* [Prompt]:
Name everyone the meeting notes below list as present.

*** Opening Source document ***

W3C

- DRAFT -

Direction Metadata in RDF Literals

05 Jun 2019

Agenda

Attendees

Present
addison, chaals, ivan, r12a, manu, pchampin
Regrets
Chair
Addison Phillips
Scribe
addison, chaals

Contents


<agendabot> clear agenda

<addison> Scribe: addison

https://chime.aws/5323695336

Minutes and Agenda (5 minutes)

ivan: did update the document

<ivan> https://w3c.github.io/rdf-dir-literal/

ivan: has now all the options we discussed and more

Requirements for direction information at all (15 minutes)

<r12a> manu, you may need to look also at this: https://github.com/w3c/rdf-dir-literal/wiki/Draft-ideas-related-to-string-metadata-storage-options

<r12a> and this, manu: https://github.com/w3c/rdf-dir-literal/issues/7#issuecomment-498268872

<chaals> scribe: chaals

Manu: Why do we need this? Can't we get it from language information?

Addison: There is low-quality data all over the place, sometimes tagged properly, sometimes not.

*** Closing Source document ***
*** Opening Material provided ***

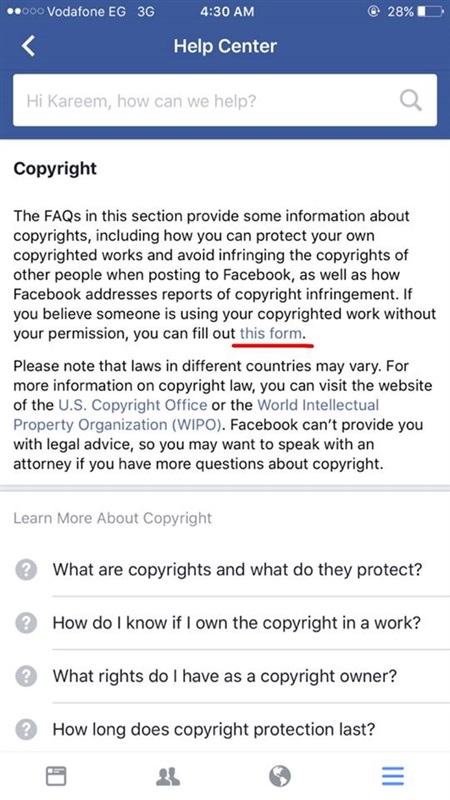The height and width of the screenshot is (800, 450).
Task: Open the 'this form' link
Action: click(x=271, y=334)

*** Closing Material provided ***

* [Reply]:
addison, chaals, ivan, r12a, manu, pchampin